• Prompt: Word for word, transcribe the data below.

Start of Information shown

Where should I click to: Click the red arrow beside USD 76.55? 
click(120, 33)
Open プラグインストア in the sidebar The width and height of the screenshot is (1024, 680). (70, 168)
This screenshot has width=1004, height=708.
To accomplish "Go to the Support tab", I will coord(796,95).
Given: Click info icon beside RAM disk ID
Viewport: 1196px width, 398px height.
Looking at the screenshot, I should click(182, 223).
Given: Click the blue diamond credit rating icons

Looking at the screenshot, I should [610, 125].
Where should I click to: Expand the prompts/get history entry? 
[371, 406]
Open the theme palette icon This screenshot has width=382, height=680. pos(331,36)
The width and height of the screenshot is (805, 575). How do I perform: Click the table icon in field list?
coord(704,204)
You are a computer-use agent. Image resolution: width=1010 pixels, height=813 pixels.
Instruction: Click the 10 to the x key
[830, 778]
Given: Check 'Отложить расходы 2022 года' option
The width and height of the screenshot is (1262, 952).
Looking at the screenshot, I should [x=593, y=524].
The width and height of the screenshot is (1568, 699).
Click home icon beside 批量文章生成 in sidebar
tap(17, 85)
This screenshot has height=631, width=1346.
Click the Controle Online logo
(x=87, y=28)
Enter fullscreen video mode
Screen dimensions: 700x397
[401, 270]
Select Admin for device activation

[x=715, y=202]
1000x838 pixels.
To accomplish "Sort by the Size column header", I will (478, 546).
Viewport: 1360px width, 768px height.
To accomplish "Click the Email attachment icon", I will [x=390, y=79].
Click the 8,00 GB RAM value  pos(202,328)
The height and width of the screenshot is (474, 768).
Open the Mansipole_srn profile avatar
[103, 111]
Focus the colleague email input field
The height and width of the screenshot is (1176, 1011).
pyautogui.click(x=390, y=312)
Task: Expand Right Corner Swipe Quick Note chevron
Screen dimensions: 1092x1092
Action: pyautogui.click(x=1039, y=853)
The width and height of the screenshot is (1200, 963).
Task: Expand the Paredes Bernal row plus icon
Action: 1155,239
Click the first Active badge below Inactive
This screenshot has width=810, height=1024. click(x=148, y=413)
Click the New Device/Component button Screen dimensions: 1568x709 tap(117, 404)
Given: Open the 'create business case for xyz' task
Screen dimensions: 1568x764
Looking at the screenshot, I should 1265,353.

End of Information shown

• Finished exercise:
Where should I click to: Click the red arrow beside USD 76.55? 
click(120, 33)
Open プラグインストア in the sidebar The width and height of the screenshot is (1024, 680). (70, 168)
This screenshot has width=1004, height=708.
To accomplish "Go to the Support tab", I will coord(796,95).
Given: Click info icon beside RAM disk ID
Viewport: 1196px width, 398px height.
Looking at the screenshot, I should click(182, 223).
Given: Click the blue diamond credit rating icons

Looking at the screenshot, I should [610, 125].
Where should I click to: Expand the prompts/get history entry? 
[371, 406]
Open the theme palette icon This screenshot has width=382, height=680. pos(331,36)
The width and height of the screenshot is (805, 575). How do I perform: Click the table icon in field list?
coord(704,204)
You are a computer-use agent. Image resolution: width=1010 pixels, height=813 pixels.
Instruction: Click the 10 to the x key
[830, 778]
Given: Check 'Отложить расходы 2022 года' option
The width and height of the screenshot is (1262, 952).
Looking at the screenshot, I should [x=593, y=524].
The width and height of the screenshot is (1568, 699).
Click home icon beside 批量文章生成 in sidebar
tap(17, 85)
This screenshot has height=631, width=1346.
Click the Controle Online logo
(x=87, y=28)
Enter fullscreen video mode
Screen dimensions: 700x397
[401, 270]
Select Admin for device activation

[x=715, y=202]
1000x838 pixels.
To accomplish "Sort by the Size column header", I will (478, 546).
Viewport: 1360px width, 768px height.
To accomplish "Click the Email attachment icon", I will [x=390, y=79].
Click the 8,00 GB RAM value  pos(202,328)
The height and width of the screenshot is (474, 768).
Open the Mansipole_srn profile avatar
[103, 111]
Focus the colleague email input field
The height and width of the screenshot is (1176, 1011).
pyautogui.click(x=390, y=312)
Task: Expand Right Corner Swipe Quick Note chevron
Screen dimensions: 1092x1092
Action: pyautogui.click(x=1039, y=853)
The width and height of the screenshot is (1200, 963).
Task: Expand the Paredes Bernal row plus icon
Action: 1155,239
Click the first Active badge below Inactive
This screenshot has width=810, height=1024. click(x=148, y=413)
Click the New Device/Component button Screen dimensions: 1568x709 tap(117, 404)
Given: Open the 'create business case for xyz' task
Screen dimensions: 1568x764
Looking at the screenshot, I should 1265,353.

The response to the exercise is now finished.